As mentioned above, rice is also good for gastroenteritis, also known as infectious diarrhea, stomach virus, stomach flu or stomach bug. While it will not treat the infection (digestive tract antimicrobials such as furazolidone are needed), it will allow you to stay well-fed and relieve the diarrhea by binding the loose stools. Because nausea and lack of appetite may also occur, what I like to do is grate an apple over the plain, boiled white rice. I guarantee this will help you eat it despite the nausea. Also remember to drink a lot of fluids to keep hydrated if you have diarrhea.

White rice is also absorbent and thus a good food to eat for gastritis, helping absorb excess stomach acid and calm gastritis flareups. Find out more about what foods to eat and to avoid for gastritis and see my 1 week gastritis diet plan that includes white rice as a staple food.

Last but not least, white rice is gluten-free, making it ideal for Celiac disease sufferers or for those of you who are gluten sensitive or allergic to wheat. The trouble with gluten is that not everyone can digest it. In some people’s case, gluten is attacked by antibodies, which see it as a threat for their body. This abnormal immune response causes the small intestine to get inflamed, disrupting normal digestion and nutrient absorption. In order to prevent further damage to the small intestine, a no-gluten diet is imperative. White rice, oat, brown rice, amaranth, buckwheat and quinoa are all gluten-free cereals with a good nutritional profile.

Potential side effects

Remember to always check your rice package for nutritional and other information and choose products from reputable producers, grown in uncontaminated areas. Rice in general absorbs more water from the ground than other cereals and, with it, arsenic and possibly other heavy metals which then accumulate in the grains. Whether it is naturally present in the ground in higher than normal amounts or as a result of excessive use of pesticides or other agricultural practices, arsenic levels in rice are a potential health concern. Depending on the region where it is cultivated, agricultural practices, previous crops grown on the same land, soil quality, water quality, presence of contaminants in soil, water and surrounding environment, whether there are industrial activities being carried out in proximity and other factors, arsenic content in rice may vary greatly.

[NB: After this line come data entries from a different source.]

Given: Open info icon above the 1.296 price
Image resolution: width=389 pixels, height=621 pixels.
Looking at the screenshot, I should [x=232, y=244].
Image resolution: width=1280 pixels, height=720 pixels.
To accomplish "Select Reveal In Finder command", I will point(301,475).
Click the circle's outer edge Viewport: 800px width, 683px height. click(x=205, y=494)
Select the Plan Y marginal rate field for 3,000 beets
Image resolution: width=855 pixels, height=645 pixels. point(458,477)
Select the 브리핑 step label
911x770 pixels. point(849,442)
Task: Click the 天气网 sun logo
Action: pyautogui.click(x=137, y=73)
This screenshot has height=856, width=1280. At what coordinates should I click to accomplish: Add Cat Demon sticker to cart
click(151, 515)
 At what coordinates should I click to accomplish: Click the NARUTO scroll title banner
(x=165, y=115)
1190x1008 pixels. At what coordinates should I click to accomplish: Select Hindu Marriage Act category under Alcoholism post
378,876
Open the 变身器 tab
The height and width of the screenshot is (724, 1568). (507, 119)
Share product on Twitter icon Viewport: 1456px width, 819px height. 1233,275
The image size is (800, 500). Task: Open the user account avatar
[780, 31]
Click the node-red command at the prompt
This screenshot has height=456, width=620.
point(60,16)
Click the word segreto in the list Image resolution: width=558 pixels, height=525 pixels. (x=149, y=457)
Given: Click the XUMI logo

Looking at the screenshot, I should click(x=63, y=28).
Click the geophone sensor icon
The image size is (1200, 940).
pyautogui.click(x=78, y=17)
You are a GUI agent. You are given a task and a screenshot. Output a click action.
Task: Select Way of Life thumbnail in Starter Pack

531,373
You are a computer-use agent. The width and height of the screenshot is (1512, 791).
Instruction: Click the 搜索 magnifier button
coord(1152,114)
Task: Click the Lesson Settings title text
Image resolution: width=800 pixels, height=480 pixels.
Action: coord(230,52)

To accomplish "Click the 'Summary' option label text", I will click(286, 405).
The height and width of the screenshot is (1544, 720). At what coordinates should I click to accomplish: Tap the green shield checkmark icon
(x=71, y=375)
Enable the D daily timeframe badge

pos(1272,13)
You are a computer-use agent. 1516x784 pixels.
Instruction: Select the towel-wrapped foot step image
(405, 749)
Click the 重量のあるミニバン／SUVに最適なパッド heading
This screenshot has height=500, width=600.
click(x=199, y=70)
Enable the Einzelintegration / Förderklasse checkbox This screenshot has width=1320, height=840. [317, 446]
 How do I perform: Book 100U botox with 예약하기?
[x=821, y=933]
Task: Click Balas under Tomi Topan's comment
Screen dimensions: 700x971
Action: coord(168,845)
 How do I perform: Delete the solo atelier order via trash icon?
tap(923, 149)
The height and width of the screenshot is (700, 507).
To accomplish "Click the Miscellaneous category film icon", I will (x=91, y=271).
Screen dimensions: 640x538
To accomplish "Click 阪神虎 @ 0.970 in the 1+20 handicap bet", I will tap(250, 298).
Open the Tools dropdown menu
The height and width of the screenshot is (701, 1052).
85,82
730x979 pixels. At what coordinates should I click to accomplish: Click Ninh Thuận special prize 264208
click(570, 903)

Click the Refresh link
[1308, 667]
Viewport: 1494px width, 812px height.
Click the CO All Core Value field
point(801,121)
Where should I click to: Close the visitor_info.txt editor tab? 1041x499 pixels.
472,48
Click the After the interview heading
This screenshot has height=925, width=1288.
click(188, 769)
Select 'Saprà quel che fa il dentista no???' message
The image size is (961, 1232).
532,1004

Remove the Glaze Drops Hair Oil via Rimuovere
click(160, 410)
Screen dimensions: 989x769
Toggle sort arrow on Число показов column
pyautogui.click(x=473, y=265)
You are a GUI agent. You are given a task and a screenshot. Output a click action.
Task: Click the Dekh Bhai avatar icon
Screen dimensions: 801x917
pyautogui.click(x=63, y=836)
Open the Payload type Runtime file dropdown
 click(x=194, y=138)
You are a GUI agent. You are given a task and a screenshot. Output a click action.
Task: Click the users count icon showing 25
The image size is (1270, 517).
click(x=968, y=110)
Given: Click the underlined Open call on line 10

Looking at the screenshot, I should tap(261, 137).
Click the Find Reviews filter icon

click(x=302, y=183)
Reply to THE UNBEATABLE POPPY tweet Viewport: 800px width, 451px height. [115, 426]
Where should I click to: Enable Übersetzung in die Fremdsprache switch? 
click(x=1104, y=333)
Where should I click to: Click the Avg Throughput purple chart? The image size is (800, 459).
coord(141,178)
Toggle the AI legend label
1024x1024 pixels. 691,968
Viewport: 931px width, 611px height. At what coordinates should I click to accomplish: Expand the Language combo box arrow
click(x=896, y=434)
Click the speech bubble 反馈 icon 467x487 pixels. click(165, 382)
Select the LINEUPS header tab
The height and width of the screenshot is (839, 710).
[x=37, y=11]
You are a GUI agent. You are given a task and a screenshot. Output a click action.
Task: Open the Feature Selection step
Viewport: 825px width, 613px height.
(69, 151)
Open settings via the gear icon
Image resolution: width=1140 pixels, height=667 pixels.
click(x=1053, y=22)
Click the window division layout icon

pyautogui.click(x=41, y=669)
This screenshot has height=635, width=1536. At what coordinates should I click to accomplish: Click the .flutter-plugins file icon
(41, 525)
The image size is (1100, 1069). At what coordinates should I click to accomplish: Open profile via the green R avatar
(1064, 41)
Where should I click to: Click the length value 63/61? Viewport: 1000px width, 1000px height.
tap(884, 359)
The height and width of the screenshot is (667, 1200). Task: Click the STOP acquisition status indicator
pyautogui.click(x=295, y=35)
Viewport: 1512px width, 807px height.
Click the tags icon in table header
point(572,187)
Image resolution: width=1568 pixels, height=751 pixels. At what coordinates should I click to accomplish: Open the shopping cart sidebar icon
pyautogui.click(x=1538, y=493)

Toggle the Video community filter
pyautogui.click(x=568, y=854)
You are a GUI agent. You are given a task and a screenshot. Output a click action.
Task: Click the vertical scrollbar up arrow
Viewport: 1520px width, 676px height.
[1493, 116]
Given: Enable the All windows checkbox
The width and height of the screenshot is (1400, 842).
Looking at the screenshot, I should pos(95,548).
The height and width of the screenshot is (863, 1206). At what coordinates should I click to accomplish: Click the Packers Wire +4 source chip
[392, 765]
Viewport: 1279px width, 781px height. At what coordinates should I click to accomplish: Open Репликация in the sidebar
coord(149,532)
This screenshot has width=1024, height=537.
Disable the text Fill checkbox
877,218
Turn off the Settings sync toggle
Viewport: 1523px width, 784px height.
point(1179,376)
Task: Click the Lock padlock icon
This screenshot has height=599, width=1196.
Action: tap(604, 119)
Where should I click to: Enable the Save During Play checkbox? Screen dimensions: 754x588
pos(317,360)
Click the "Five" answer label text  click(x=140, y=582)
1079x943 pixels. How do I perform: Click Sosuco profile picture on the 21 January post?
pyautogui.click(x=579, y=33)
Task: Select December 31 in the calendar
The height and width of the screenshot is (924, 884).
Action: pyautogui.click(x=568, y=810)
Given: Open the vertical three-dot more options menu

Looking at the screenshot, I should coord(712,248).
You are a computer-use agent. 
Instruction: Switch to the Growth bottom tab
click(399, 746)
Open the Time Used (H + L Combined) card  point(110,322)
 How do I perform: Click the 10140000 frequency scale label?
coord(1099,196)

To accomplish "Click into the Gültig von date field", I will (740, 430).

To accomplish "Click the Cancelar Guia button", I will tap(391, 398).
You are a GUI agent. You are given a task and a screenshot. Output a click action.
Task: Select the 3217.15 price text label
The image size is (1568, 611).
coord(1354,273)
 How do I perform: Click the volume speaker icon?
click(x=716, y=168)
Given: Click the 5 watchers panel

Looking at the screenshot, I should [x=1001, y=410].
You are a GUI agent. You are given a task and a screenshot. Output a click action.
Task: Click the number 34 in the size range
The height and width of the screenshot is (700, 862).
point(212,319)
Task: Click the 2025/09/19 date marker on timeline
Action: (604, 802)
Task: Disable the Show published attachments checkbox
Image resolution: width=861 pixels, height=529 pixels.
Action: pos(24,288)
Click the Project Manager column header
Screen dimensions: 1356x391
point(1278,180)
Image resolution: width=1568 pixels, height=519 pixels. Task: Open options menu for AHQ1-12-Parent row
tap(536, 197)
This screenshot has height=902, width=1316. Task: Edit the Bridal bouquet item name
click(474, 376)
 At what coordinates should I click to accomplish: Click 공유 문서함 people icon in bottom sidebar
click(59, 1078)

Because the naturally occurring arsenic in rice is hazardous to human health, it’s important to carefully regulate the amount of rice in the diet of small children. Children are much more susceptible to contaminants in food and may develop more serious health issues as a result of excessive intakes. Of course, this does not mean we should stop eating rice, just keep to a moderate, reasonable intake.